Writing en route to Chicago on United Airlines 949, I am now off on the next leg of my great genomics world tour! I am the grateful recipient of £3,000 of Wellcome Trust money to visit several genome centres worldwide. The main aim of the trip is to gather as much information about the actual process of genome sequencing in order to help us set up a next-generation sequencing facility back in Birmingham.

First stop is Washington University in St. Louis, Missouri. There is a bit of nostalgia for me as an internet-nerd as I realise that this is “wustl.edu” – one of the very first internet resources I used when I first got my Amiga on the Internet back in 1993 when I was just 14 years old! This was an FTP site with an Aminet mirror and also a Gopher site – an early hypertext protocol predating the WWW. As a young man I imagined places advanced enough to have permanent Internet connections as something a bit akin to the Wintermute computer network in William Gibson’s Necromancer (which I was reading at the time), so it will be hard to suppress my geek genes when I get there.

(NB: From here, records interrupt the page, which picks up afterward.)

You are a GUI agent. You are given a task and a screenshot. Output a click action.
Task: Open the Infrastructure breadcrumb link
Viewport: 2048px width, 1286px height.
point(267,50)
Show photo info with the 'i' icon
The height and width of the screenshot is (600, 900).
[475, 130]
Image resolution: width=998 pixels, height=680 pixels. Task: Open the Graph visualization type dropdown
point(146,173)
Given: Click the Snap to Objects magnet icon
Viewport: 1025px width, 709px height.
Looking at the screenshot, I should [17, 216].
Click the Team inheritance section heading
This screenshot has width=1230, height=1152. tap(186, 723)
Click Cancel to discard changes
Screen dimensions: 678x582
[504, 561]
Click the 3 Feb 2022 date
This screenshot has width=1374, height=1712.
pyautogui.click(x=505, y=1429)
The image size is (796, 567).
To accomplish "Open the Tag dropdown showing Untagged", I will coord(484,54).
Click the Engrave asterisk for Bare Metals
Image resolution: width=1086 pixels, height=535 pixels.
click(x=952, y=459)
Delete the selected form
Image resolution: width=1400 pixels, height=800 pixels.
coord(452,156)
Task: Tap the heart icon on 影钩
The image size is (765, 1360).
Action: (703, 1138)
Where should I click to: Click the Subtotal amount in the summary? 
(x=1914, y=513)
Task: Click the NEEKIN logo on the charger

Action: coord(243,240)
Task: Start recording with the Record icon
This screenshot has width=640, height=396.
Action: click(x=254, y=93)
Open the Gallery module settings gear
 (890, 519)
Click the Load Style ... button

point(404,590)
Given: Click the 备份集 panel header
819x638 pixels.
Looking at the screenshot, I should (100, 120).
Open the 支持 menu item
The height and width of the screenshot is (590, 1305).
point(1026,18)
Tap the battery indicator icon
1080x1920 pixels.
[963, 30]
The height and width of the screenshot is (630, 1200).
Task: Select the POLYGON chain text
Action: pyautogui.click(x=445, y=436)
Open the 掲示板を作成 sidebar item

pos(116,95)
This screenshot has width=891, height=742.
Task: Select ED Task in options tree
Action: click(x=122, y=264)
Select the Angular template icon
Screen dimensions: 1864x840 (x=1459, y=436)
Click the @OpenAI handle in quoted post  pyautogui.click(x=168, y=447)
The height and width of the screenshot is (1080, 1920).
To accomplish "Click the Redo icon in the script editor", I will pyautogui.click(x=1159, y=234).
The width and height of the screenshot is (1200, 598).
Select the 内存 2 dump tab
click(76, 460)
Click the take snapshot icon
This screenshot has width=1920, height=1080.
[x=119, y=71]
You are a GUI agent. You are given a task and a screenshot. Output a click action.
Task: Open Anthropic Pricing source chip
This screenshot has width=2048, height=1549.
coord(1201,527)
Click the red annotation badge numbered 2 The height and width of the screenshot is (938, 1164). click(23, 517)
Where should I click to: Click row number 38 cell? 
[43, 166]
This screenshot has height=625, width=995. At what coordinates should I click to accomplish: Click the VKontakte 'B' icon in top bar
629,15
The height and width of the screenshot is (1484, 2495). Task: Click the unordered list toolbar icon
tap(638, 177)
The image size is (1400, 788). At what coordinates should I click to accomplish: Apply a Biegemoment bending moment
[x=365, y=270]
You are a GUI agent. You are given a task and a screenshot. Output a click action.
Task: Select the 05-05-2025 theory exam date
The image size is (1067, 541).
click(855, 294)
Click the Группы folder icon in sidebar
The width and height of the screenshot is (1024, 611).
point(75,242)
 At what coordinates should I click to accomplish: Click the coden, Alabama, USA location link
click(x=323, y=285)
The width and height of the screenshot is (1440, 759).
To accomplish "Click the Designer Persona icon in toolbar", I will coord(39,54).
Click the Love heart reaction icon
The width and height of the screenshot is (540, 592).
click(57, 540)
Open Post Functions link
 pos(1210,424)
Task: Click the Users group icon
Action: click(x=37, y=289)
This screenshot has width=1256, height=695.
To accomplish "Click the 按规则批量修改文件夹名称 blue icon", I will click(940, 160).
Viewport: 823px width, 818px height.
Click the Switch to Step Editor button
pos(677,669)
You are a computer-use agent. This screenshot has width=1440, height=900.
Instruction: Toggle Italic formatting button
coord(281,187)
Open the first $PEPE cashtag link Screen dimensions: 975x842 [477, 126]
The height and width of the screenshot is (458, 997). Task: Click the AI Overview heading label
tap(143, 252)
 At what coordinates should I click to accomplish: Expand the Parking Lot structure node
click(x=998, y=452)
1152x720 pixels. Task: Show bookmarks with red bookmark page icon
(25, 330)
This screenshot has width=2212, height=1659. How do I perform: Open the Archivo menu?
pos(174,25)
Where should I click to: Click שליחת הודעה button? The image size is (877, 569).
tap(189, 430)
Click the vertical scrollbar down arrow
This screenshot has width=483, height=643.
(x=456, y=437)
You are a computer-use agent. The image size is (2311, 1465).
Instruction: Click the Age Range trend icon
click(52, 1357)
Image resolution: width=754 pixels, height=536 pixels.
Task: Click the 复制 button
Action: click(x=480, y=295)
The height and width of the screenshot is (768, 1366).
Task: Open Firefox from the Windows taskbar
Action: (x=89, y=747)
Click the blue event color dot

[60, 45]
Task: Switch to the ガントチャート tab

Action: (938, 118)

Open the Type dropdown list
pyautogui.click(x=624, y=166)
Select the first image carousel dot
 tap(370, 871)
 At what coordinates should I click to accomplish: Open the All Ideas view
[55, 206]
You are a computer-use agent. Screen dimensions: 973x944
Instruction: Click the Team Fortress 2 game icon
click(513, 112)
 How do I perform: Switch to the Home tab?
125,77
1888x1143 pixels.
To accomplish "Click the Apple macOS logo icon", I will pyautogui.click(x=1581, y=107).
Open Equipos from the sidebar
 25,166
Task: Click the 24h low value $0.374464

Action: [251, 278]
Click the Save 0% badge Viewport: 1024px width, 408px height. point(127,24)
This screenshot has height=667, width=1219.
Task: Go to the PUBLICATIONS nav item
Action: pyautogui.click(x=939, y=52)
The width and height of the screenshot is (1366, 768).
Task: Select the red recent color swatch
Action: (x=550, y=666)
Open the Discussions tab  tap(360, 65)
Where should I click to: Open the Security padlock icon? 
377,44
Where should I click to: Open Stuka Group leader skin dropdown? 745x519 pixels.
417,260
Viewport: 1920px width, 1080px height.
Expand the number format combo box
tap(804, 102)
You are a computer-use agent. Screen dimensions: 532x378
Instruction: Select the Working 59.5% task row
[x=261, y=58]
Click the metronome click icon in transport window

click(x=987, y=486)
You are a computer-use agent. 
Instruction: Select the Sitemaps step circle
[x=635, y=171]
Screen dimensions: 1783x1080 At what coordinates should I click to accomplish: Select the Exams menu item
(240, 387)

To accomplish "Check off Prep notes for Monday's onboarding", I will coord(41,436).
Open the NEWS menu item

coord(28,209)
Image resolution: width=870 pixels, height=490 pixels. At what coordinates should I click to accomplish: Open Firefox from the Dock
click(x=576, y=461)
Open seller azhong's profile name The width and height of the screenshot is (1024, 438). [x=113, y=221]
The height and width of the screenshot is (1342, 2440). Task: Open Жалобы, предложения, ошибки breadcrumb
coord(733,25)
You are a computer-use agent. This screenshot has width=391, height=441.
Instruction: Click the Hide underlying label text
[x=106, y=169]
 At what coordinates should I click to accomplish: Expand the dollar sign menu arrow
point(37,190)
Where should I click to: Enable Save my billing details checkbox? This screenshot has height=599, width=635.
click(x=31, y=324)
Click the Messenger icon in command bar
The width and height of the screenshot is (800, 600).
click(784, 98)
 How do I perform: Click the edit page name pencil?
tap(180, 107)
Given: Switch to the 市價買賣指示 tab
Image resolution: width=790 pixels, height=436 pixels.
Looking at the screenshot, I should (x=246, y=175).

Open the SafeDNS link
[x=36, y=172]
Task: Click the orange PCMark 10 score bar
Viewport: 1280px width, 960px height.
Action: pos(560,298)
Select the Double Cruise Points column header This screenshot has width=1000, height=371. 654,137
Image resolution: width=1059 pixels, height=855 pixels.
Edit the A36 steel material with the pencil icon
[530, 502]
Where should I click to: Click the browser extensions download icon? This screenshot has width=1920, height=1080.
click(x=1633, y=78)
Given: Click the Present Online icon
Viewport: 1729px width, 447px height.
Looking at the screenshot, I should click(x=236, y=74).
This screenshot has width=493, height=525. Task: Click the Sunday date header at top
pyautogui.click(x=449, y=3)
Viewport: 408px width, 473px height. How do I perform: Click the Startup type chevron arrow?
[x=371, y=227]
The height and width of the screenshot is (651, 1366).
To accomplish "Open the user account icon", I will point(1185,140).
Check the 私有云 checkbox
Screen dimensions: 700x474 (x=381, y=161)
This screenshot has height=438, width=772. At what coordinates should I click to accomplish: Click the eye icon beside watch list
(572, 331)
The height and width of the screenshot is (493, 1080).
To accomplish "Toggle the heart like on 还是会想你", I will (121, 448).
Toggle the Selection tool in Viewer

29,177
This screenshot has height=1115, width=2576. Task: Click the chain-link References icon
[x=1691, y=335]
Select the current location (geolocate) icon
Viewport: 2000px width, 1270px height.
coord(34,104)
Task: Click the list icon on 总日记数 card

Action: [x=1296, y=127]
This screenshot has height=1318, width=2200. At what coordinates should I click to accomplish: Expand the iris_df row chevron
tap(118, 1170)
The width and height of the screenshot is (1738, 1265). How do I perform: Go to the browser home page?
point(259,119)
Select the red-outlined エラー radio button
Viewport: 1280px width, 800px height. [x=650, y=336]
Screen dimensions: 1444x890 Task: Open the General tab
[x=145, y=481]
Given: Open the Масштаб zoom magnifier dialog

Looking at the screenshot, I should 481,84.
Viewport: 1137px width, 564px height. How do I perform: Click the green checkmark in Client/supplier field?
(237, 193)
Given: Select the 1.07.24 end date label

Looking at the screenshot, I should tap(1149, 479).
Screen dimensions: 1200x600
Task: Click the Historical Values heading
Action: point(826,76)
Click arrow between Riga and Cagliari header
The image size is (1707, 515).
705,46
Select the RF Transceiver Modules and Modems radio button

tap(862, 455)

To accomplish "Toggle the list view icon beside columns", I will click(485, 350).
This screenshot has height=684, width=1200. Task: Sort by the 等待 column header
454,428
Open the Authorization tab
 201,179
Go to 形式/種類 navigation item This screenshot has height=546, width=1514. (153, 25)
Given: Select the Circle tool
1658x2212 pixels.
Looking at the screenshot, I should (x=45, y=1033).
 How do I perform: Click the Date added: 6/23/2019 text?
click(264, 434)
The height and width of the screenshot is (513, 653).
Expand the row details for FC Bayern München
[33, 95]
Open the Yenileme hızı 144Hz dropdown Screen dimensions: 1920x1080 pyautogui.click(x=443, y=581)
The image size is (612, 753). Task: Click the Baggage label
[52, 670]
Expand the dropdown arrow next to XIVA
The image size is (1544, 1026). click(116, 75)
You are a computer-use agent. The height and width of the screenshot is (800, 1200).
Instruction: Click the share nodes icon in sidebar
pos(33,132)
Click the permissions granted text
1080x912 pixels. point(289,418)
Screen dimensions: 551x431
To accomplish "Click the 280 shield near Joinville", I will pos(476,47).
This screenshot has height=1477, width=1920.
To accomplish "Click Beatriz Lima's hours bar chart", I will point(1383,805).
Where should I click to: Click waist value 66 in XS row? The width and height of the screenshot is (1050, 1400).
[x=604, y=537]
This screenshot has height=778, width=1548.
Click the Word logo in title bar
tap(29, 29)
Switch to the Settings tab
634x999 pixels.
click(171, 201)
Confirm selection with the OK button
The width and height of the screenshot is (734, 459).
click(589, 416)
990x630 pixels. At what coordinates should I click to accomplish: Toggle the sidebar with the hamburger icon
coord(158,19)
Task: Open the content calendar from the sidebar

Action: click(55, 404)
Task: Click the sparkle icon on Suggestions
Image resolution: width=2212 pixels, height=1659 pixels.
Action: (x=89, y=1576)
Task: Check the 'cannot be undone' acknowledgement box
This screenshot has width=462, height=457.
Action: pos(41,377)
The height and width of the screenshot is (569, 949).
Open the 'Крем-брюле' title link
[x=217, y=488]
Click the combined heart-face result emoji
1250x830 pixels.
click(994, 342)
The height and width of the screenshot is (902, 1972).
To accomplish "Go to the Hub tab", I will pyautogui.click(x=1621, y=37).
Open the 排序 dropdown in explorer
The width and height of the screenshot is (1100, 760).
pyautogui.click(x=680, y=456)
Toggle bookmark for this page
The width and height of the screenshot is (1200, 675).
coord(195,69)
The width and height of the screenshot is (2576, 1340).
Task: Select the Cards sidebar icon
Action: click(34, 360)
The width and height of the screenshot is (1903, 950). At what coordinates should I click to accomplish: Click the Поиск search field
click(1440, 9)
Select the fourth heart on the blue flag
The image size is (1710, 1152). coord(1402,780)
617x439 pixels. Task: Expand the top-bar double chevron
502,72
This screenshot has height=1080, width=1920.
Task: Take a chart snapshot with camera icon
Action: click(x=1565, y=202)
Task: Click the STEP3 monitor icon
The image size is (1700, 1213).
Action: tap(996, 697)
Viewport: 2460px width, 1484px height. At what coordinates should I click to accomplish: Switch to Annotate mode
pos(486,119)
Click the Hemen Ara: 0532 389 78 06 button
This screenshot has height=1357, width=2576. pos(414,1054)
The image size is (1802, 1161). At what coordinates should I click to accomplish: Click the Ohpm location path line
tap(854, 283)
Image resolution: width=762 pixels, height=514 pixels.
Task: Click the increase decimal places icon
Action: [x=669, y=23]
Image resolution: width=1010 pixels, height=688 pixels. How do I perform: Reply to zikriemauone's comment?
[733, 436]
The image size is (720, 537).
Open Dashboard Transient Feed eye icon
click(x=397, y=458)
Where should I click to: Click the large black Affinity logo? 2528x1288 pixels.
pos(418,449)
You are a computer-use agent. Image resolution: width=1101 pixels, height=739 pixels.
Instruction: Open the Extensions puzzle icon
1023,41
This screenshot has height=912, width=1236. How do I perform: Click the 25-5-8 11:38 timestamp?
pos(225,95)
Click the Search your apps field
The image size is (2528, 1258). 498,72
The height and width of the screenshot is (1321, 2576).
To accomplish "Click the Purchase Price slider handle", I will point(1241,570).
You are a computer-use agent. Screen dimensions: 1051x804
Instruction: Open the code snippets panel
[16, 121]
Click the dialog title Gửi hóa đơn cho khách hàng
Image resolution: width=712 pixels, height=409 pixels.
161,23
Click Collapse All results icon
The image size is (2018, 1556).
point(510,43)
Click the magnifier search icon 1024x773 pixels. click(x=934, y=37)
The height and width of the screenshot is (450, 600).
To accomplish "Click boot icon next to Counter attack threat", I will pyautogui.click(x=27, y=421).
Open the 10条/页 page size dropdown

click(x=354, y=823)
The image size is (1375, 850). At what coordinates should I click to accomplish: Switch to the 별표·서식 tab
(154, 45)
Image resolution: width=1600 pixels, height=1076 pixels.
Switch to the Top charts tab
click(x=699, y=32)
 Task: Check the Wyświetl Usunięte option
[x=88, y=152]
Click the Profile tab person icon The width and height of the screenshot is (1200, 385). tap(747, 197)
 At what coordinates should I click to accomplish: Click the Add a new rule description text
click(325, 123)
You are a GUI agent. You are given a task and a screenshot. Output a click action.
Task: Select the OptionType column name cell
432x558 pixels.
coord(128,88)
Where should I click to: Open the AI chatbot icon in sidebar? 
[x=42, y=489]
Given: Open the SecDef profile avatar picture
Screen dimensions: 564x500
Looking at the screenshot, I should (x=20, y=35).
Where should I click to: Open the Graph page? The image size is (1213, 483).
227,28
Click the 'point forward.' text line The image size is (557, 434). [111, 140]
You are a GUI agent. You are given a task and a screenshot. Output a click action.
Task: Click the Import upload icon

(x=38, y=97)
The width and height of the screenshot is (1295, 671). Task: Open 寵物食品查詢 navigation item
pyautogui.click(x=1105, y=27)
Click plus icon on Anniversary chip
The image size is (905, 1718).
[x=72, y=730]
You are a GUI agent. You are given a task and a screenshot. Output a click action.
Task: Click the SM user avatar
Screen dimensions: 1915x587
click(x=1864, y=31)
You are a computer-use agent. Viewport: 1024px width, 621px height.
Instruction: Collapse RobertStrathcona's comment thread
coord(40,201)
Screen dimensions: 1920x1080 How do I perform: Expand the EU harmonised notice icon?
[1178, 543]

Washington University are also pioneers when it comes to genomic sequencing. My host, George Weinstock oversees their genome centre and has presided over an investment in Solexa sequencing technology with over 50 machines now running in parallel. A single Solexa machine can produce around 2 gigabases of sequencing data in a single run. Therefore, this means conservatively 25,000 E. coli genomes a week, or 148 an hour or more than 2 a minute! This also means a huge amount of data to process, store and make sense of. The genomics facility itself has invested over $30m in their IT infrastructure, with a dedicated data centre.

All this has got my geek-juices well and truly flowing, so I am extremely keen to see their setup and talk to the guys there that run the machines and tackle the informatics. Like my previous blog entries, I will try and keep the entries regularly updated and interesting for other genomics geeks, tech nerds, friends, food lovers like myself and family, which is a diverse audience, but I like a challenge!